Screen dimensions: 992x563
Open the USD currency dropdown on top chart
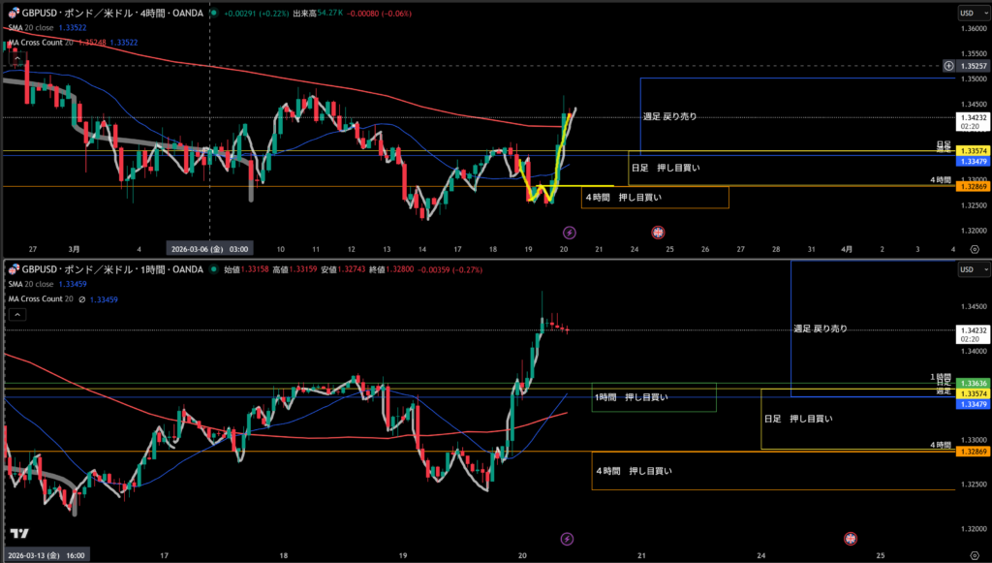tap(967, 13)
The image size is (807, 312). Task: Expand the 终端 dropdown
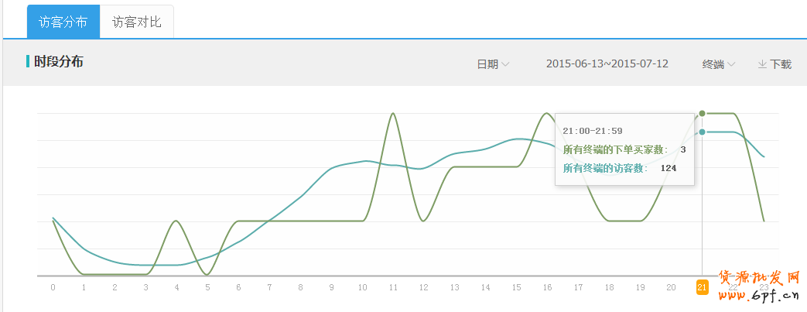[x=718, y=64]
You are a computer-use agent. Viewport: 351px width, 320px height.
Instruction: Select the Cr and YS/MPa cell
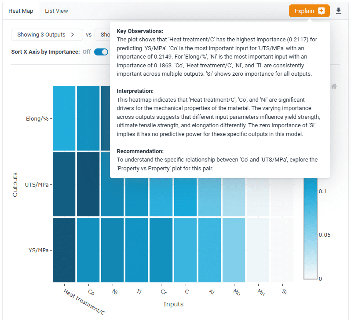(x=161, y=250)
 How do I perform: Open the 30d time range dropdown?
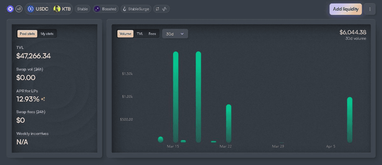(x=175, y=34)
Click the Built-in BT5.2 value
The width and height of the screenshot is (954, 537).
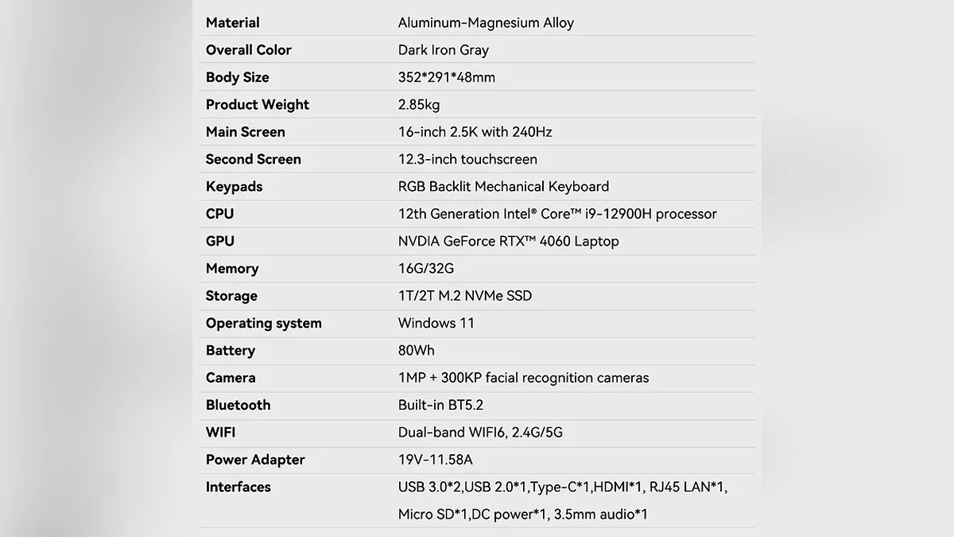pyautogui.click(x=440, y=405)
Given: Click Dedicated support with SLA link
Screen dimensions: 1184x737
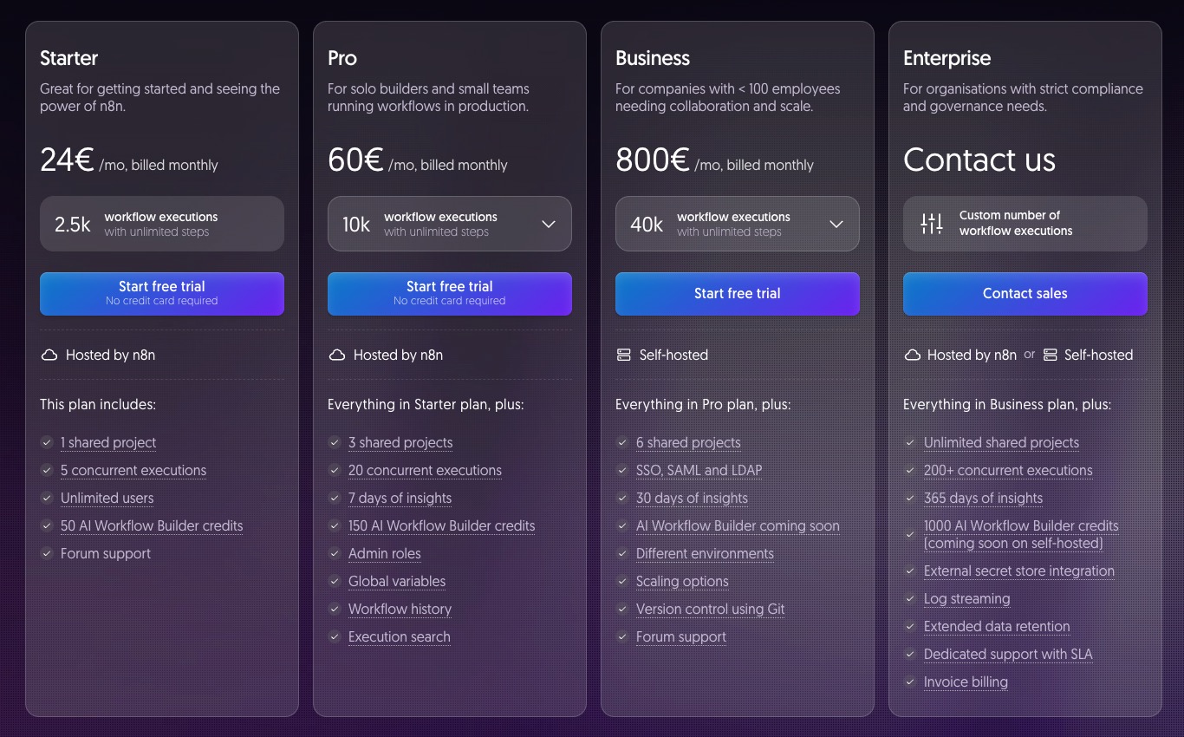Looking at the screenshot, I should [1008, 654].
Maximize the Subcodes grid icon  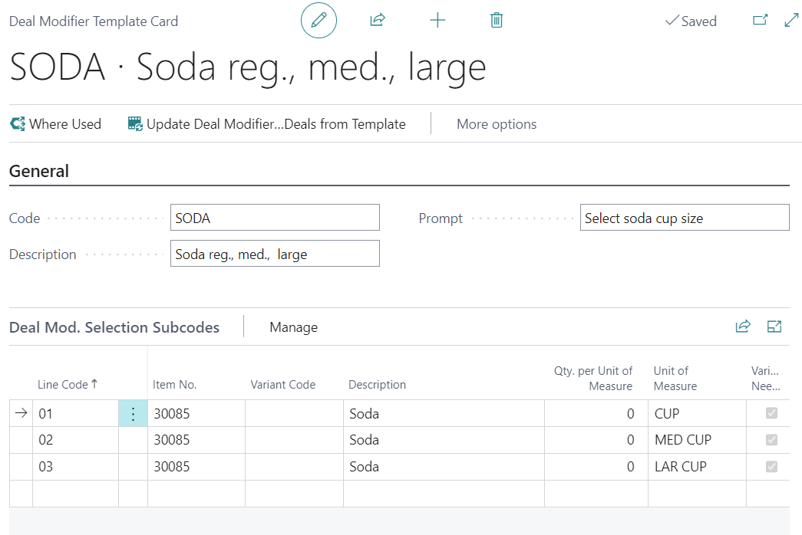[774, 327]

**WHAT YOU ARE ASKED TO DO**
Through the line containing "Given: Click Dedicated support with SLA link" and no further, restate the data above word for word from its first line, leaving out pictures.

**SOLUTION FOR THIS TASK**
Screen dimensions: 992x563
Open the USD currency dropdown on top chart
tap(967, 13)
The image size is (807, 312). Task: Expand the 终端 dropdown
[x=718, y=64]
You are a computer-use agent. Viewport: 351px width, 320px height.
Instruction: Select the Cr and YS/MPa cell
(x=161, y=250)
 How do I perform: Open the 30d time range dropdown?
(x=175, y=34)
Click the Built-in BT5.2 value
The width and height of the screenshot is (954, 537).
pyautogui.click(x=440, y=405)
Given: Click Dedicated support with SLA link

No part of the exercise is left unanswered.